▸ **What to work on**
Up to and including the line that holds "Gli antichi popoli [13] (317, 680)", copy every line of the records below exactly, starting at the first; leave pictures out.

[Saved data entries]
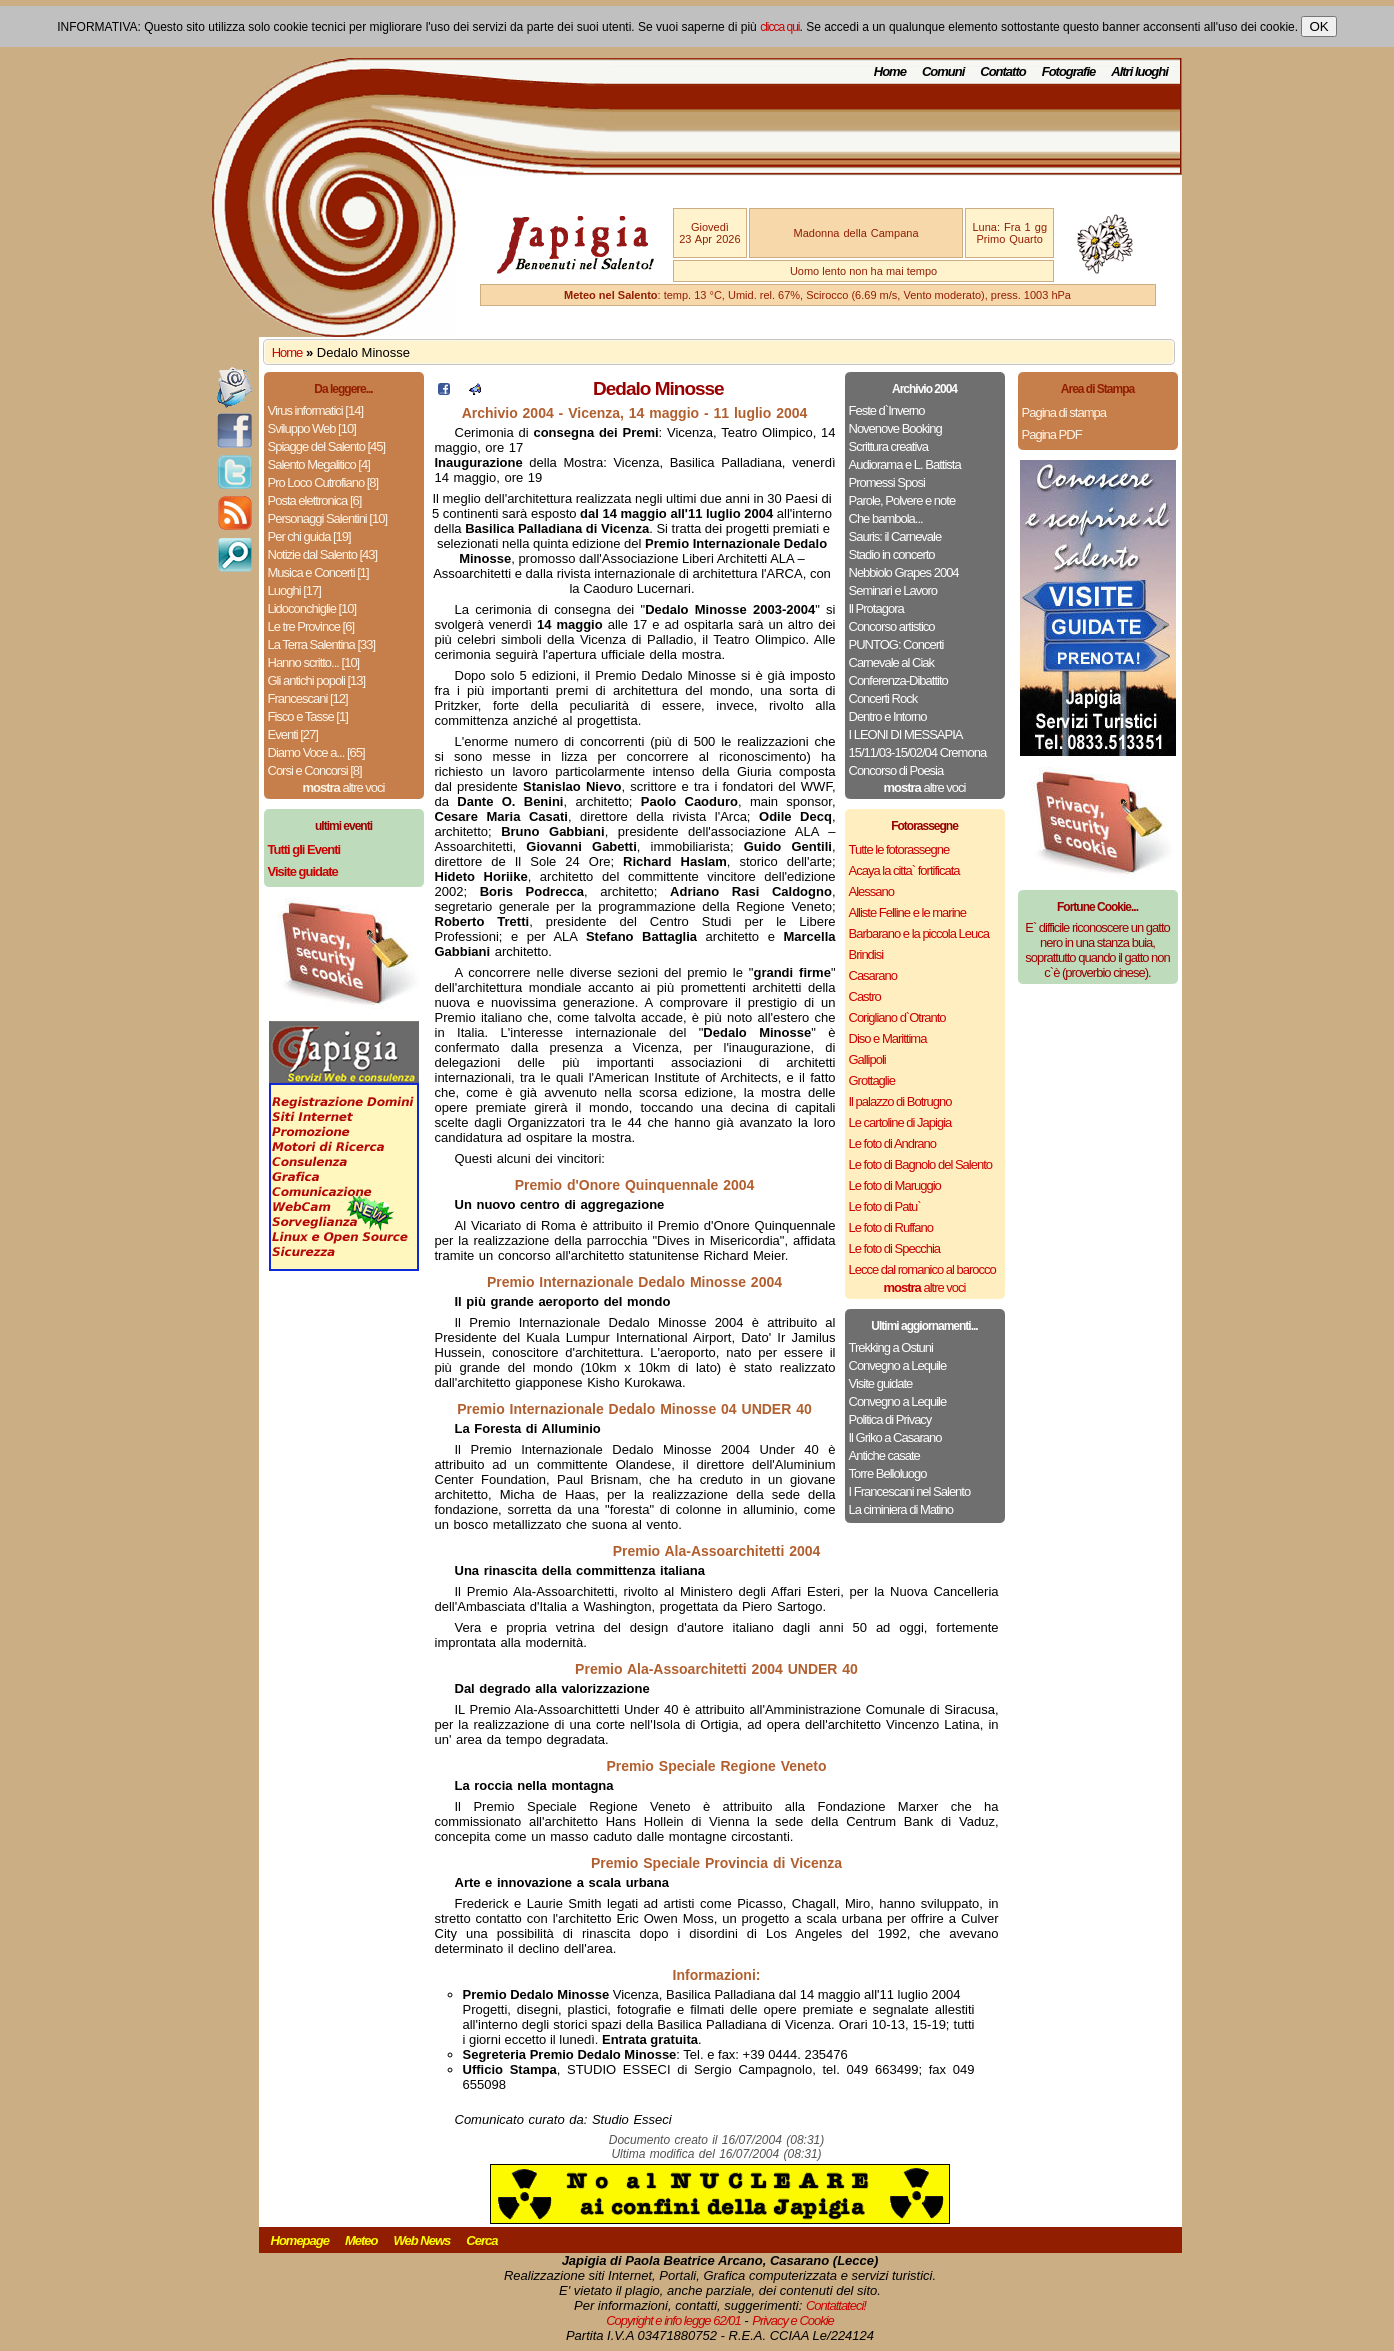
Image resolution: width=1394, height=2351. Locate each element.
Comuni (943, 71)
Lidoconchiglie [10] (312, 608)
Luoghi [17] (294, 590)
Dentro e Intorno (888, 716)
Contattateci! (836, 2305)
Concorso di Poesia (896, 770)
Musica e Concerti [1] (318, 572)
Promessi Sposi (887, 482)
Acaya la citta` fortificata (904, 870)
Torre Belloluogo (888, 1473)
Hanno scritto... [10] (314, 662)
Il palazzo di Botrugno (900, 1101)
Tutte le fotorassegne (899, 849)
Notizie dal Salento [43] (323, 554)
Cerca (481, 2240)
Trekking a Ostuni (891, 1347)
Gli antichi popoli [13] (317, 680)
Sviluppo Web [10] (312, 428)
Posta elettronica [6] (315, 500)
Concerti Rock (883, 698)
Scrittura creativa (889, 446)
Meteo (361, 2240)
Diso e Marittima (888, 1038)
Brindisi (866, 954)
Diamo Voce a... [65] (316, 752)
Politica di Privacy (890, 1419)
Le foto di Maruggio (895, 1185)
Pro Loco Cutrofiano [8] (323, 482)
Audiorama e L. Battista (905, 464)
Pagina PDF (1052, 434)
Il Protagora (876, 608)
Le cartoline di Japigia (900, 1122)
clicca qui (779, 27)
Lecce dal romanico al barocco (922, 1269)
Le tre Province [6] (311, 626)
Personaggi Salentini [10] (328, 518)
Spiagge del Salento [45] (327, 446)
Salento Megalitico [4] (319, 464)
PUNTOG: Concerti (896, 644)
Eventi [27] (293, 734)
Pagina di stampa (1064, 412)
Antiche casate (884, 1455)
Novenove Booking (895, 428)
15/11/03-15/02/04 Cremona (918, 752)
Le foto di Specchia (895, 1248)
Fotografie (1069, 71)
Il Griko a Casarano (895, 1437)
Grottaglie (872, 1080)
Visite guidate (881, 1383)
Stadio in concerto (892, 554)
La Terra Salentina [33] (322, 644)
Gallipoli (867, 1059)
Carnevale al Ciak (892, 662)
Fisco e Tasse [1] (308, 716)
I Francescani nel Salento (910, 1491)
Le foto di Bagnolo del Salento (920, 1164)
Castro (865, 996)
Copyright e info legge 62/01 (673, 2320)
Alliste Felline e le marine (908, 912)
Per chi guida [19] (309, 536)
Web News (422, 2240)
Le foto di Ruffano (891, 1227)
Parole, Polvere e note (902, 500)
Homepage (300, 2240)
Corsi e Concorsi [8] (315, 770)
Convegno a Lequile (898, 1365)
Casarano (873, 975)
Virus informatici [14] (316, 410)
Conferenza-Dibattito (898, 680)
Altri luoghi (1139, 71)
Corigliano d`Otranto (897, 1017)
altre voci (344, 787)
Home (890, 71)
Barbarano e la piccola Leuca (919, 933)
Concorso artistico (892, 626)
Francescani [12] (308, 698)
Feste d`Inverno (887, 410)
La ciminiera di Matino (901, 1509)
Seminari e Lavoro (893, 590)
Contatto (1002, 71)
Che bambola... (886, 518)
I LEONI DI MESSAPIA (906, 734)
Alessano (871, 891)
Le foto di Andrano (893, 1143)
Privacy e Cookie (793, 2320)
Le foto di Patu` (885, 1206)
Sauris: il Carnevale (895, 536)
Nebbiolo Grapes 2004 (904, 572)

▸ **Solved problem**
Image resolution: width=1394, height=2351. Locate each element.
Comuni (943, 71)
Lidoconchiglie [10] (312, 608)
Luoghi [17] (294, 590)
Dentro e Intorno (888, 716)
Contattateci! (836, 2305)
Concorso di Poesia (896, 770)
Musica e Concerti [1] (318, 572)
Promessi Sposi (887, 482)
Acaya la citta` fortificata (904, 870)
Torre Belloluogo (888, 1473)
Hanno scritto... [10] (314, 662)
Il palazzo di Botrugno (900, 1101)
Tutte le fotorassegne (899, 849)
Notizie dal Salento [43] (323, 554)
Cerca (481, 2240)
Trekking a Ostuni (891, 1347)
Gli antichi popoli [13] (317, 680)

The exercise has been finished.